------ THE DATA

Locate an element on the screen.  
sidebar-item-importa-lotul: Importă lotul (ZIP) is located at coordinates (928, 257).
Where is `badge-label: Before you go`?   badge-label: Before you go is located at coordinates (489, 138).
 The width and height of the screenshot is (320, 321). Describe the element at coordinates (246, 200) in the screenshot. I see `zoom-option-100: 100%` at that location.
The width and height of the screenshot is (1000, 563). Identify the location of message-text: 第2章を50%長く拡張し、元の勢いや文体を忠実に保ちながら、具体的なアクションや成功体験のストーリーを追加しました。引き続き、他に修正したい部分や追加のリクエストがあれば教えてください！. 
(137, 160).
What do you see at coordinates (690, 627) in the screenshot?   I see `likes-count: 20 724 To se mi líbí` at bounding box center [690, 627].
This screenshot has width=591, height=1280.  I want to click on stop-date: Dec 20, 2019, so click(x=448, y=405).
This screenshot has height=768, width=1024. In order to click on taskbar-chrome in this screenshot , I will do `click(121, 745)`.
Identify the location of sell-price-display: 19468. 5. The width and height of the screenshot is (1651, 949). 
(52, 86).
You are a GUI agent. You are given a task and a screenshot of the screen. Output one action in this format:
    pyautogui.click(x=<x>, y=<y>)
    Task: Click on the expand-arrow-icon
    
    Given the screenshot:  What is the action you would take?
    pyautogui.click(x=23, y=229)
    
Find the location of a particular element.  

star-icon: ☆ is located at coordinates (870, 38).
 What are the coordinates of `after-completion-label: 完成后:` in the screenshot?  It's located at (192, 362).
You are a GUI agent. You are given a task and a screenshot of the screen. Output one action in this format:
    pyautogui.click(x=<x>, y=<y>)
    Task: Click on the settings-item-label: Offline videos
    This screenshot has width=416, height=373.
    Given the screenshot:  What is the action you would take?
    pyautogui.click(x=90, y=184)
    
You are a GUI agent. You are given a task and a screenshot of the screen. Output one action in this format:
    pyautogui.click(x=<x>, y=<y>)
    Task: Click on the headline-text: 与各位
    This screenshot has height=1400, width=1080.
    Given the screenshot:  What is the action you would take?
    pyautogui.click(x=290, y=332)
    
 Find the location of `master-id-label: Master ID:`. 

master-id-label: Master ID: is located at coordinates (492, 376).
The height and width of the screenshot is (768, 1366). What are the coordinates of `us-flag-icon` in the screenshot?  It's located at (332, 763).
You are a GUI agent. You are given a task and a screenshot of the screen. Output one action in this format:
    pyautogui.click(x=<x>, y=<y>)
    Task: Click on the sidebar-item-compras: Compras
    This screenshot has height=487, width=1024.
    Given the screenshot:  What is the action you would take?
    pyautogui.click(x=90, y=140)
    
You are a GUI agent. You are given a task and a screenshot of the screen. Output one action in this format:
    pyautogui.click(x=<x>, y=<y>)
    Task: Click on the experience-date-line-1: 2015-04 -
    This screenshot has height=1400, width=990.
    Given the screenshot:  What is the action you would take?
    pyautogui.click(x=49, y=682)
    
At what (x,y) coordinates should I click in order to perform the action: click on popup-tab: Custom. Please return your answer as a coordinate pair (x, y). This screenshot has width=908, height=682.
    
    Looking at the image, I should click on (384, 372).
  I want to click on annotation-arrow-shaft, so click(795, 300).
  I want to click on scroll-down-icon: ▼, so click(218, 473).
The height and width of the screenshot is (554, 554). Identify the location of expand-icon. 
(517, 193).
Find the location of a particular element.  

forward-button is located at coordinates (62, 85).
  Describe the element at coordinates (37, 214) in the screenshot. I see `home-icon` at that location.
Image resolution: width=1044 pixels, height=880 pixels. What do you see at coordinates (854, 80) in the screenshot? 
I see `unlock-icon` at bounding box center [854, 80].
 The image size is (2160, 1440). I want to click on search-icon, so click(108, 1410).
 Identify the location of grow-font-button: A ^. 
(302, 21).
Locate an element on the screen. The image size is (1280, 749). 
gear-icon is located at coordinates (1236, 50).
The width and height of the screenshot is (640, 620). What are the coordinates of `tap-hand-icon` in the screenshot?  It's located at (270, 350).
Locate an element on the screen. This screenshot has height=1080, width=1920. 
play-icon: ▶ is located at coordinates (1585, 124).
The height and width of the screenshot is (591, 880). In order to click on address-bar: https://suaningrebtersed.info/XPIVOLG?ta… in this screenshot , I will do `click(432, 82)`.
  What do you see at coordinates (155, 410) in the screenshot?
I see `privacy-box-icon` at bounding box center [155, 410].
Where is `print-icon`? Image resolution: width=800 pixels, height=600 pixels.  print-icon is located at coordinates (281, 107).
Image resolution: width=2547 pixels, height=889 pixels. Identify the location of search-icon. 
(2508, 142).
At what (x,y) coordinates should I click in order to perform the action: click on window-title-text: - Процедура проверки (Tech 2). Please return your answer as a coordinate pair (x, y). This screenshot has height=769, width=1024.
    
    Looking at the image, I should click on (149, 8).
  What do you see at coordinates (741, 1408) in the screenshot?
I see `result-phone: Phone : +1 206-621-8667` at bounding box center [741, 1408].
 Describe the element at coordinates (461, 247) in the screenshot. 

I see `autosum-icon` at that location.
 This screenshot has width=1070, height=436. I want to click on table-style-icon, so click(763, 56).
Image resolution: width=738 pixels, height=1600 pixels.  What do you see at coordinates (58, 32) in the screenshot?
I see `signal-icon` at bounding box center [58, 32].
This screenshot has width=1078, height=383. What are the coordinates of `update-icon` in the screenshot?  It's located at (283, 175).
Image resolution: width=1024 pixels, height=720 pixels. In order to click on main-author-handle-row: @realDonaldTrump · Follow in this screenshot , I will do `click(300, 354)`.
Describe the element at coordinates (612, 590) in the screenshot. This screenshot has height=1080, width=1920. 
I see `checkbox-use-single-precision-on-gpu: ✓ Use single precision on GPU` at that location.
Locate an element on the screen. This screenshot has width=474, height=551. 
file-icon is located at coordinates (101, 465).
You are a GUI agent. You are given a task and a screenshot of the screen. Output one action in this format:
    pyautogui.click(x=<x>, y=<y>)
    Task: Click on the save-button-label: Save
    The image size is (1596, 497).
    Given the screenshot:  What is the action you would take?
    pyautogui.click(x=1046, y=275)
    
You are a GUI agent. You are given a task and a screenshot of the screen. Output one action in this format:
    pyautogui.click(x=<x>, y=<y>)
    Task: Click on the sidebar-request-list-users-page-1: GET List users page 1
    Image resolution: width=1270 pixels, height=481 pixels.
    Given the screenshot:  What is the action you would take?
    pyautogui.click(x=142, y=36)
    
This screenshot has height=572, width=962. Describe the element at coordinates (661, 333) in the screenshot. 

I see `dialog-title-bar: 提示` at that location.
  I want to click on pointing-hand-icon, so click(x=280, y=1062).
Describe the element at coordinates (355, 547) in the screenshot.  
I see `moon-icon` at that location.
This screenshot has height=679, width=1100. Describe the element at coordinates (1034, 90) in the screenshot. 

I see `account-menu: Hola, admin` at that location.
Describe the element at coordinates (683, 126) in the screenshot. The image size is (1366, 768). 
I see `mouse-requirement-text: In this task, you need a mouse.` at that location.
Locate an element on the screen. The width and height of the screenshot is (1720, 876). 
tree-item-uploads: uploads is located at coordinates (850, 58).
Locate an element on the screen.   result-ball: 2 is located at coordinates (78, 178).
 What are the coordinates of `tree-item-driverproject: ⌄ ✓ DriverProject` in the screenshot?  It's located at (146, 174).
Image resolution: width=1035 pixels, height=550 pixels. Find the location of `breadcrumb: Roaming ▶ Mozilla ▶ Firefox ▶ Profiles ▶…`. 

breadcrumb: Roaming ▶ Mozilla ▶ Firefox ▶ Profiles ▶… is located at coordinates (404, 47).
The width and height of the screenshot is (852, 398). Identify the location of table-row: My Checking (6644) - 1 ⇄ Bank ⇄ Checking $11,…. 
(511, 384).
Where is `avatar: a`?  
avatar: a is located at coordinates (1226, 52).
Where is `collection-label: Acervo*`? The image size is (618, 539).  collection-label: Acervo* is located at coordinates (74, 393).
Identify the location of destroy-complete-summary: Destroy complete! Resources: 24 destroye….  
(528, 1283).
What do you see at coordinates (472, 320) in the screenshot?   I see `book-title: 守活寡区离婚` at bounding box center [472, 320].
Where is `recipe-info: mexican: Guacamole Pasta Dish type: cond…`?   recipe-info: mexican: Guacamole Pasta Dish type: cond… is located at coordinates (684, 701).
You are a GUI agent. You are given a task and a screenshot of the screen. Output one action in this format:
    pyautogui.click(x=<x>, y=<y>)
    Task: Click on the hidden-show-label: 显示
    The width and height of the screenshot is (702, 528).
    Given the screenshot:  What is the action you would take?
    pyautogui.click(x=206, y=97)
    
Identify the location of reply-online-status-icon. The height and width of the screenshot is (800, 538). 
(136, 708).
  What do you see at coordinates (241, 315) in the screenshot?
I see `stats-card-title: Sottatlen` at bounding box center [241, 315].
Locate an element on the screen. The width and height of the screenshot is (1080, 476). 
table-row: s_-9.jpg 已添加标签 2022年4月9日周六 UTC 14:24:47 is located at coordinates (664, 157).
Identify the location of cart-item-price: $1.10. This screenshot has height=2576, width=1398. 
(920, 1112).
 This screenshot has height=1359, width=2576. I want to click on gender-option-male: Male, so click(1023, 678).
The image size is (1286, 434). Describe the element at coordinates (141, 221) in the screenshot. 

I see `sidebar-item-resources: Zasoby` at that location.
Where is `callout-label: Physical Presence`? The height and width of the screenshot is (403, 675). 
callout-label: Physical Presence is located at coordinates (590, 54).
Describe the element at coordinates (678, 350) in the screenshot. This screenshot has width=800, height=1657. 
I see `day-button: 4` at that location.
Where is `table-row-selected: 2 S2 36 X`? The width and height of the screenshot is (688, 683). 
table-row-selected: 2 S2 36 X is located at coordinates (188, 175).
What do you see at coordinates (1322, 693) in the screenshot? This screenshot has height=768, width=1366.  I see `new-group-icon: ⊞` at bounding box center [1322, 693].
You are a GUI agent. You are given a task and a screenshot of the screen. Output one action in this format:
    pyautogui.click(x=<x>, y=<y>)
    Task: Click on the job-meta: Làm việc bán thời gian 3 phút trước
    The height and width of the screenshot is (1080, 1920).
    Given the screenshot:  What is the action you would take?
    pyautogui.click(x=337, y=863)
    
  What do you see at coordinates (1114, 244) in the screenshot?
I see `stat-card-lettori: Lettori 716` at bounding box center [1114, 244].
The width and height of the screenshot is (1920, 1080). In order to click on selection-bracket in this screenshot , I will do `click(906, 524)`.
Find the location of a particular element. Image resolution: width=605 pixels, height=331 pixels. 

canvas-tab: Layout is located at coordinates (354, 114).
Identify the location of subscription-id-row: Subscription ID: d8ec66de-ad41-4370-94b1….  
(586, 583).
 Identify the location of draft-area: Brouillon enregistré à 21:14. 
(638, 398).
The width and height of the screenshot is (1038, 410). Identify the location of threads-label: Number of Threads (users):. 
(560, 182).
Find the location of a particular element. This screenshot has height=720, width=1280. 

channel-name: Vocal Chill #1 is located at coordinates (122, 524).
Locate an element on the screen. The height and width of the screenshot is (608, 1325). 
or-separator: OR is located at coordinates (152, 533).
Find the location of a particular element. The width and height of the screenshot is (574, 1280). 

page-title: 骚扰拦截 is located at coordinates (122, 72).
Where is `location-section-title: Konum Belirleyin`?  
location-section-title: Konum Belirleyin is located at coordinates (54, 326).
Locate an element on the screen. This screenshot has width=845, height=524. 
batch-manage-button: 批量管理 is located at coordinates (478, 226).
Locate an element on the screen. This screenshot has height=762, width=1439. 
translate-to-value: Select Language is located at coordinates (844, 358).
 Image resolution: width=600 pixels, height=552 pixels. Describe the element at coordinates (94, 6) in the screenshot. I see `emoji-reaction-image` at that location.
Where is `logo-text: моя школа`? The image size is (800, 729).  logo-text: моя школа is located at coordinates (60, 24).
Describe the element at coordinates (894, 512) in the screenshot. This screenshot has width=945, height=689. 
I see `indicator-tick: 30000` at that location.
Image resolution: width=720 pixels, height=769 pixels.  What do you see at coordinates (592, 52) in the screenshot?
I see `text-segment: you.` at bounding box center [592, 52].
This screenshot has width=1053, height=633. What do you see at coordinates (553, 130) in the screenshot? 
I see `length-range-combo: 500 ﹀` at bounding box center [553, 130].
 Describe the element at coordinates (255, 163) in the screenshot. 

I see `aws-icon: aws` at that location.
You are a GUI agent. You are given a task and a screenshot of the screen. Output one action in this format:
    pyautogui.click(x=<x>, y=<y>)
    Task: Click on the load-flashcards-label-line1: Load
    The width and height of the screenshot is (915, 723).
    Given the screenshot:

------------

**WORK TASK**
Please rewrite the rows as a numbered list, from the line containing "coordinates (684, 701)." through the line containing "center [241, 315].", inclusive, leaving out any blank lines.

**ANSWER TO THIS TASK**
1. Where is `recipe-info: mexican: Guacamole Pasta Dish type: cond…`?   recipe-info: mexican: Guacamole Pasta Dish type: cond… is located at coordinates (684, 701).
2. You are a GUI agent. You are given a task and a screenshot of the screen. Output one action in this format:
3.     pyautogui.click(x=<x>, y=<y>)
4.     Task: Click on the hidden-show-label: 显示
5.     The width and height of the screenshot is (702, 528).
6.     Given the screenshot:  What is the action you would take?
7.     pyautogui.click(x=206, y=97)
8. Identify the location of reply-online-status-icon. The height and width of the screenshot is (800, 538). 
9. (136, 708).
10.   What do you see at coordinates (241, 315) in the screenshot?
11. I see `stats-card-title: Sottatlen` at bounding box center [241, 315].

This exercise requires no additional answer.